Titel: Einrichtungen zur mechanischen Veränderung von Schaufenster-Auslagen.
Autor: Anonymus
Fundstelle: 1887, Band 264/Miszelle 6 (S. 517–518)
URL: http://dingler.culture.hu-berlin.de/article/pj264/mi264mi10_6

Einrichtungen zur mechanischen Veränderung von Schaufenster-Auslagen.

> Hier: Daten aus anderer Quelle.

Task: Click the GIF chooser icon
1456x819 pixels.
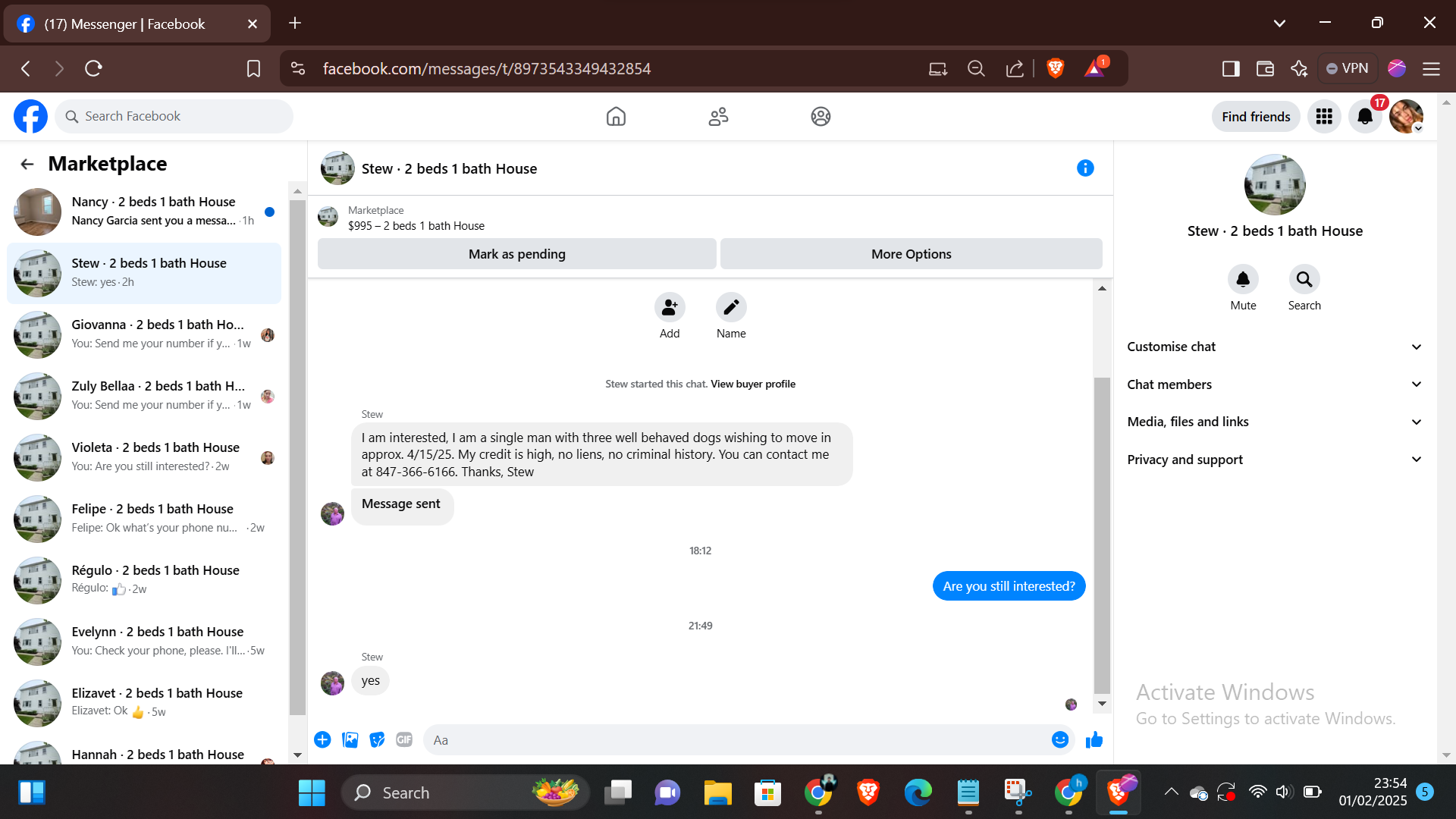Action: [x=404, y=740]
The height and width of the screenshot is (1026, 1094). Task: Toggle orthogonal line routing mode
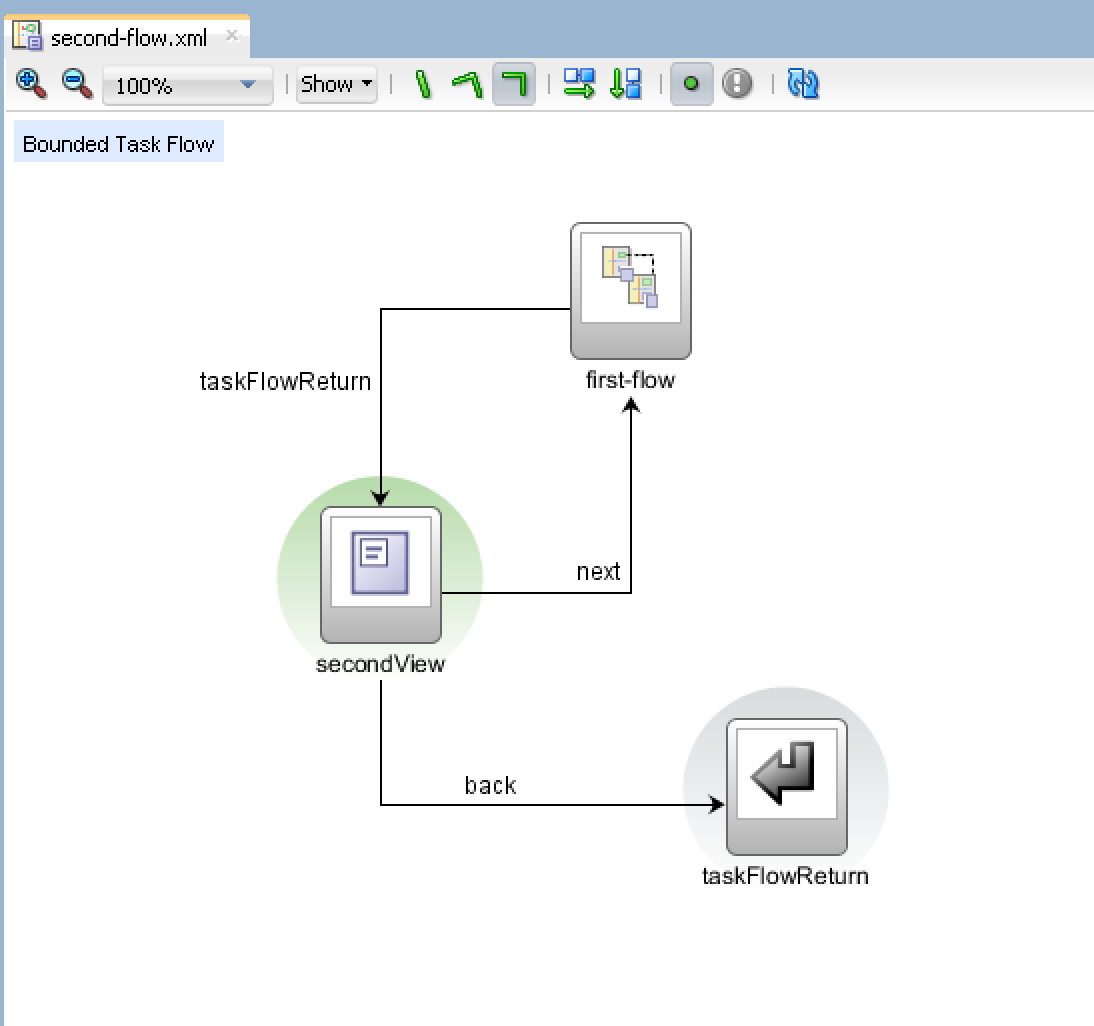(512, 84)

Die tägliche Erfahrung lehrt, daſs die Kauflust mit der Erregung der Schaulust wächst und bewegte Gegenstände in den Schaufenstern das Auge der Vorübergehenden stärker fesseln als ruhende Schaustücke; dies mag zur Einrichtung von mechanisch sich beständig ändernden Auslagen für Schaufenster geführt haben. Am einfachsten erscheint hierzu die Anordnung von endlosen umlaufenden Ketten, an deren Gliedern die Tafeln für das Tragen der Auslagstücke hängen. Eine solche Einrichtung hat J. H. Helberger in Frankfurt a. M. (* D. R. P. Kl. 54 Nr. 34544 vom 24. Juni 1885) getroffen. Zwei Paar endlose Gliederketten werden über je zwei Achsen so geführt, daſs die Gegenstände auf den zwischen den Ketten eingehängten Tafeln oder Kasten im Schaufenster etwas nach hinten geneigt aufwärts steigen, dann an der Decke des Ladens entlang laufen, an der Hinterwand desselben absteigen und unter dem Fuſsboden oder dem Ladentische wieder nach vorn in das Schaufenster zurückkehren. Im letzteren Falle hat man, wenn der Ladentisch mit einer Deckplatte aus Glas ausgeführt wird, noch die Möglichkeit, im Laden selbst eine Auswahl zwischen den unter dem Ladentische hingeführten Gegenständen zu treffen. Als Betriebskraft für die Ketten werden kleine Gas- oder Wassermotoren empfohlen, welche wenig Aufsicht benöthigen. Die Gegenstände kehren bei der von Helberger ausgeführten Anlage alle 12 Minuten wieder.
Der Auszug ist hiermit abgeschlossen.